La lectura en la niñez es una puerta que abre el universo de la imaginación, pero también el real, porque gracias a lo que leen los niños pueden conocer visiones, ideas y culturas que no son las propias. Así, amplían sus horizontes desde pequeños y tienen a mano la posibilidad de conocer lo diferente y, a su vez, aceptarlo naturalmente, como parte de la diversidad del mundo.

Pero la lectura es fundamental también en otras etapas de la vida: para los adultos mayores puede significar mucho.

Leer nos permite poner en marcha áreas especiales del cerebro. Algunos científicos afirman que no hay mejor gimnasia para el cerebro que la lectura. Tanto es así, que han demostrado que el cerebro de una persona lectora funciona distinto al de una persona que no lee.

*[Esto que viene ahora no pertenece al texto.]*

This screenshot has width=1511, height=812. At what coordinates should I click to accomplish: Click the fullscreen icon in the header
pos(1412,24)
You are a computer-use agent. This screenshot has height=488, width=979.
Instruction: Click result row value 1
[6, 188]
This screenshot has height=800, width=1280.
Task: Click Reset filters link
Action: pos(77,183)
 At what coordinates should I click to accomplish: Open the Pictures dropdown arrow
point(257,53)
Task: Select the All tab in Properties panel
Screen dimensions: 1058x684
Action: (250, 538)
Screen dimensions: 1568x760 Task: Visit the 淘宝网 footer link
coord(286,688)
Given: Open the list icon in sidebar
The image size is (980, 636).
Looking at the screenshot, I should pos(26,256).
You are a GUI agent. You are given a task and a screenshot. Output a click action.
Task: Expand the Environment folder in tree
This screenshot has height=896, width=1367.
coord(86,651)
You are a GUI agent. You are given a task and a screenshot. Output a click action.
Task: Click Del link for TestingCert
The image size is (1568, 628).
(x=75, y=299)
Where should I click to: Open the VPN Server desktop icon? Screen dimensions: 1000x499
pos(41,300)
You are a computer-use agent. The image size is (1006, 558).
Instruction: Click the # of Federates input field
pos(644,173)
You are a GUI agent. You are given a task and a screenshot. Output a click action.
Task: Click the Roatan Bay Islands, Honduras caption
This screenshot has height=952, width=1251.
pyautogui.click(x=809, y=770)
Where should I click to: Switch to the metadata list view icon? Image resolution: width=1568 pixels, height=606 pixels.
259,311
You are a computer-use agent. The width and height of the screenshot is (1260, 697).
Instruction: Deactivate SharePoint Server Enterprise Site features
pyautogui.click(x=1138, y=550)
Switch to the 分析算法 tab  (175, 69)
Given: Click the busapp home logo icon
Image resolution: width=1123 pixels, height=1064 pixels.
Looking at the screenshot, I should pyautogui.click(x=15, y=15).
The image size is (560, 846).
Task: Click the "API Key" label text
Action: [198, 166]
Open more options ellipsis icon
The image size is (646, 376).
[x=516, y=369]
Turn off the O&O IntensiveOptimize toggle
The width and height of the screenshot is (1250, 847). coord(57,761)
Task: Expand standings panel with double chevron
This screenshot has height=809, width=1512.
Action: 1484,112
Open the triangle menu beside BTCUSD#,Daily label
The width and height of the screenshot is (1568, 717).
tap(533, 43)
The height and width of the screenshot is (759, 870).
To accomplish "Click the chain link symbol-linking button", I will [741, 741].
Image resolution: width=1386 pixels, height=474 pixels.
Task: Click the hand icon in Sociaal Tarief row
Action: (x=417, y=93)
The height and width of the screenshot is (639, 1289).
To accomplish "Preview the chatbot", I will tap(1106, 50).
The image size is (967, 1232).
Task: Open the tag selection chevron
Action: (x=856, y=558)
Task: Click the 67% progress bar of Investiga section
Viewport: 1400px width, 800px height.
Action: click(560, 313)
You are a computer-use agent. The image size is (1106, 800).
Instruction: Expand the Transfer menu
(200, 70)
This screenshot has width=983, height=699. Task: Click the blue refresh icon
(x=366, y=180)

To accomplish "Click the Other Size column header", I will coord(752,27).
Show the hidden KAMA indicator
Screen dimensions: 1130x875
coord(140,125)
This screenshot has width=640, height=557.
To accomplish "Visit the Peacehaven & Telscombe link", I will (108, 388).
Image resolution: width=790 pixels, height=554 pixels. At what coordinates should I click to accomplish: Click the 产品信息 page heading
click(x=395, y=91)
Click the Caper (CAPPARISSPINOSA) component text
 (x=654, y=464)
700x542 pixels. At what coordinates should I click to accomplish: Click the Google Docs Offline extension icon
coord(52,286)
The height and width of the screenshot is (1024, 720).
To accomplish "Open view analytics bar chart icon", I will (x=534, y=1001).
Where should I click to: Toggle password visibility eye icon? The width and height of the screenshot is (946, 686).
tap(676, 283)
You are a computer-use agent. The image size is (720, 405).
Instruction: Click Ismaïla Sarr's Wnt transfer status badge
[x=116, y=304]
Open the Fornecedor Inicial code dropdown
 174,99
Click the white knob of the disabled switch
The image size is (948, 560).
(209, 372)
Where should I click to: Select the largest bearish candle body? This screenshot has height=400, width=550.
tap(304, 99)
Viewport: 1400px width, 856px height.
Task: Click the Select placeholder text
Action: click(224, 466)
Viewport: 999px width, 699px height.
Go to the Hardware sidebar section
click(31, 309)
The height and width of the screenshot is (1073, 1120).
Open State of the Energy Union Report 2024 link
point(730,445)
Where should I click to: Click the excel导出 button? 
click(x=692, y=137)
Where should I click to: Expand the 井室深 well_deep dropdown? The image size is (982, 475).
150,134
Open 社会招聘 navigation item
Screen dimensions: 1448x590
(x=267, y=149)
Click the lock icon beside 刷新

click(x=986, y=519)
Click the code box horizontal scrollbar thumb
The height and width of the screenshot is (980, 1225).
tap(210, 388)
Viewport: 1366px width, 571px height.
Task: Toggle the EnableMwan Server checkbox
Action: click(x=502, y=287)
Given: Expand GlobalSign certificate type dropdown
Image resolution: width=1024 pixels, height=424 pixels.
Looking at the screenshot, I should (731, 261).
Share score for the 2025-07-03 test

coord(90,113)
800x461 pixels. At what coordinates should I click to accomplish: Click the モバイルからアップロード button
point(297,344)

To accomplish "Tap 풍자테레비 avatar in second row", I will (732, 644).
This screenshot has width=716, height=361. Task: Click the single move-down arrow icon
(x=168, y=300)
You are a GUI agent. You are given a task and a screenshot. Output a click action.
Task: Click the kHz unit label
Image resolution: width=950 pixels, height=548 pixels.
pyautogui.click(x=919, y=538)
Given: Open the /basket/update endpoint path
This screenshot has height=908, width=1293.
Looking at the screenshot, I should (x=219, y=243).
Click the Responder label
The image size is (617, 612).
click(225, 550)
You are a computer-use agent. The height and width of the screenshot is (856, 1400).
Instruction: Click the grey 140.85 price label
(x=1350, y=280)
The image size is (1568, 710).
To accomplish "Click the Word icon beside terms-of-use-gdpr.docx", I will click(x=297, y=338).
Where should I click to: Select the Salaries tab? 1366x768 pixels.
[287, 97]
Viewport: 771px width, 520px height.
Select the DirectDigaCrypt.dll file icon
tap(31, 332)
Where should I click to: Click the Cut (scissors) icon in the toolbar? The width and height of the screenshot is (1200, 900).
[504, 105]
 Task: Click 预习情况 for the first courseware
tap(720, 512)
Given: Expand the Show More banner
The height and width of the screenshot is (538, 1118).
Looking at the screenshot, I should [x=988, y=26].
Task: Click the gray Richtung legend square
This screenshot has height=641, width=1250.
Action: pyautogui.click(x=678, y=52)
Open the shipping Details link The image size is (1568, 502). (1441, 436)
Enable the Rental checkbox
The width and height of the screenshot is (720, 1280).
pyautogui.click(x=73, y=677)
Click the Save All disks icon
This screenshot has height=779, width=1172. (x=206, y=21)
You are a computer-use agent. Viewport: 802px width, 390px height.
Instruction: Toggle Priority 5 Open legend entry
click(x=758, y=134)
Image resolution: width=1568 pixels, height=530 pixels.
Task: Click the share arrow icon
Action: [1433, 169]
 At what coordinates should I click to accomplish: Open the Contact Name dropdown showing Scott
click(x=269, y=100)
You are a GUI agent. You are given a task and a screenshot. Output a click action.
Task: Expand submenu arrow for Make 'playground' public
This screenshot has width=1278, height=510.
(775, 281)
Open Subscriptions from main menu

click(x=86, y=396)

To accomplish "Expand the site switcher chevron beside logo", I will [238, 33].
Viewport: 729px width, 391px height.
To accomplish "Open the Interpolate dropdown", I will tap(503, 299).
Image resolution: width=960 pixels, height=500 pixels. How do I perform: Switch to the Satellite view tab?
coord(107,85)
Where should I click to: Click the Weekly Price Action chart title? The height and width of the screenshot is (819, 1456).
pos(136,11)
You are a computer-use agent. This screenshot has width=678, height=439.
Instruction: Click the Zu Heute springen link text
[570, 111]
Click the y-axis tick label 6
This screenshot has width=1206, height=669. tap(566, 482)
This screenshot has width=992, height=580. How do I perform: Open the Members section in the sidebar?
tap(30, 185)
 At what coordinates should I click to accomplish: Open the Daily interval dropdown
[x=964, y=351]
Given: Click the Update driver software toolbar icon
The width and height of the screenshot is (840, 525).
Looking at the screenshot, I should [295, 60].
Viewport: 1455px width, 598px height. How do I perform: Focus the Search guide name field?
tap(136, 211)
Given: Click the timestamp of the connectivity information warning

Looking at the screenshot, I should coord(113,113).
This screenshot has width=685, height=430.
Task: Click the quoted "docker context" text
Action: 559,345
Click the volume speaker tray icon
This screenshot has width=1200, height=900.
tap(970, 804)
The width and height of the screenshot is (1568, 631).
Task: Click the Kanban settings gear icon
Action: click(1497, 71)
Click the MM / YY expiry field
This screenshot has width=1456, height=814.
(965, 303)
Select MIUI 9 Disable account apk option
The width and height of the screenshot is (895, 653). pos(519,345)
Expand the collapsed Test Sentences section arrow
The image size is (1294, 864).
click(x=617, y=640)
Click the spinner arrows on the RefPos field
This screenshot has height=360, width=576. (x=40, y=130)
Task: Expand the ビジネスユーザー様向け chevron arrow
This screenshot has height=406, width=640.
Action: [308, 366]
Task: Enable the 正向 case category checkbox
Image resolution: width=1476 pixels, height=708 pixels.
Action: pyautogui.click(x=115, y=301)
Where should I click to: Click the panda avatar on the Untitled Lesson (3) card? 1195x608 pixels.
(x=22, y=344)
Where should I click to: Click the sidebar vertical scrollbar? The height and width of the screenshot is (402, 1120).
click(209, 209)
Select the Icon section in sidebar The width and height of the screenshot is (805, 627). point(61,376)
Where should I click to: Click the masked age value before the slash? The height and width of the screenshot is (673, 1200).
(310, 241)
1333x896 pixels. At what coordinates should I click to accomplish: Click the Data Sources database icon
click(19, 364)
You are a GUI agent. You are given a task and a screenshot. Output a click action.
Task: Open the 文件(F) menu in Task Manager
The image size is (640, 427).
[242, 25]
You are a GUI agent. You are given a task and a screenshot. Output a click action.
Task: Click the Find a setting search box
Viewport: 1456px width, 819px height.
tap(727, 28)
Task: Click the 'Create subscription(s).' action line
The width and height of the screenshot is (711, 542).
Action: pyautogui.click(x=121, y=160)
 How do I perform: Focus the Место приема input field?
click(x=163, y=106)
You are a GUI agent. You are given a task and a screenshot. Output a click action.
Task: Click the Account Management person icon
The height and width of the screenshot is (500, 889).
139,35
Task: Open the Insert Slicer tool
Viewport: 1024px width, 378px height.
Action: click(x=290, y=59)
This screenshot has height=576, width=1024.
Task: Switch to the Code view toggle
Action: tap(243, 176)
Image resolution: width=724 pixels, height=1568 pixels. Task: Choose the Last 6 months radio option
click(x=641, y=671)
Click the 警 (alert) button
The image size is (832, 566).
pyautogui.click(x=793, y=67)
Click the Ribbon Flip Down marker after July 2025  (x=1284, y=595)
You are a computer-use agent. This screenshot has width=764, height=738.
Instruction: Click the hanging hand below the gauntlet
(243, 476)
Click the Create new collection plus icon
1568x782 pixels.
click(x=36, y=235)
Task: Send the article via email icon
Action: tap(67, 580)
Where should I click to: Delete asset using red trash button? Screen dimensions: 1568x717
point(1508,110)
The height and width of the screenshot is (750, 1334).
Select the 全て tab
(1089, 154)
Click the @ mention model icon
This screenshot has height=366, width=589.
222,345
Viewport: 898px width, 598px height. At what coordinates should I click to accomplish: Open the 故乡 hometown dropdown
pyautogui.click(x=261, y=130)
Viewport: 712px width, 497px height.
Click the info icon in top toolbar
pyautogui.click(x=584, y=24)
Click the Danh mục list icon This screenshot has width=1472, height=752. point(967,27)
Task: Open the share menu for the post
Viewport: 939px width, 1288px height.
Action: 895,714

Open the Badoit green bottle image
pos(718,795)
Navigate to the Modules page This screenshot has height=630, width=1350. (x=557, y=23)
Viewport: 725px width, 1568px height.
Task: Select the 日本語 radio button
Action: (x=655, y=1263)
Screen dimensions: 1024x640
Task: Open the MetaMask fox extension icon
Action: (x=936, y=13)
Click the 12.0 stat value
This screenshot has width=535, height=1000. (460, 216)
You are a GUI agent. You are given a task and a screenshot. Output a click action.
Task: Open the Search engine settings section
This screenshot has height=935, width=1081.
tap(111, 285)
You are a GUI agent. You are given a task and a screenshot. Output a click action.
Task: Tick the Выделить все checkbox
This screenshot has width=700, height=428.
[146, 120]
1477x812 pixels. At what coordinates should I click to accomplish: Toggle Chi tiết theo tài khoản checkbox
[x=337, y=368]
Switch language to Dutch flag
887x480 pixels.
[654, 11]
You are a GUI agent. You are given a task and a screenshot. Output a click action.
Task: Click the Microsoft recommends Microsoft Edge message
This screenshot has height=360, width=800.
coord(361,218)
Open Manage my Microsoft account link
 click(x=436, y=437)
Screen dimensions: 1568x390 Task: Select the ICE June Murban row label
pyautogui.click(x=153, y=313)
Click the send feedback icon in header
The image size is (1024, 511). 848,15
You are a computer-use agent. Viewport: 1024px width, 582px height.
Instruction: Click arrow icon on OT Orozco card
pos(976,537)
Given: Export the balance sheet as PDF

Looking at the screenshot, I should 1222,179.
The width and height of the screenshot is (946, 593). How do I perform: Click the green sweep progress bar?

Es decir, que la lectura tiene efectos muy positivos en la salud mental de las personas y podría llegar a ser vital para mantener la lucidez y la actividad cerebral.

Hay incluso quienes se desempeñan en un área llamada neurociencia literaria, en la que se han realizado estudios que confirman que, cuando se lee, el cerebro moviliza zonas inesperadas, vinculadas al movimiento, como si los lectores se encontraran efectivamente dentro de la historia que están leyendo y se dejaran llevar por los sucesos de los personajes.

Por otra parte, un libro puede tocarnos tan profundamente el alma, que, como señala María Teresa Andruetto, es capaz de quedarse con nosotros, como se quedan las personas que amamos, y, agrego yo: puede transformarnos, llegados a ese punto.

En definitiva, la lectura tiene consecuencias positivas sobre el desarrollo físico de las personas, pero también sobre el desarrollo emocional.

Para quienes conocemos de cerca esos beneficios de la lectura es casi inevitable estar a su servicio en cuanto a la búsqueda de nuevos lectores, al deseo de contagiar de alguna forma eso que creemos que es tan importante y disfrutable.

Con esas acciones nos convertimos en mediadores fundamentales. Pero el rol mediador no es exclusivo de quienes trabajamos con los libros. Es por lo menos limitante, cuando no errado, pensarlo de ese modo. Muy por el contrario, se trata de un rol universal y cotidiano que cualquier persona puede llevar adelante.

Mediadores, finalmente, somos todos los que creemos que el libro es una ventana abierta por la que vale la pena entrar y salir; quienes estamos dispuestos a dejarnos seducir por las historias de otros, que tantas veces nos llevan a las propias; pero, sobre todo, quienes desde los más diversos y habituales lugares estamos dispuestos a multiplicar lo que portamos como valiosa causa.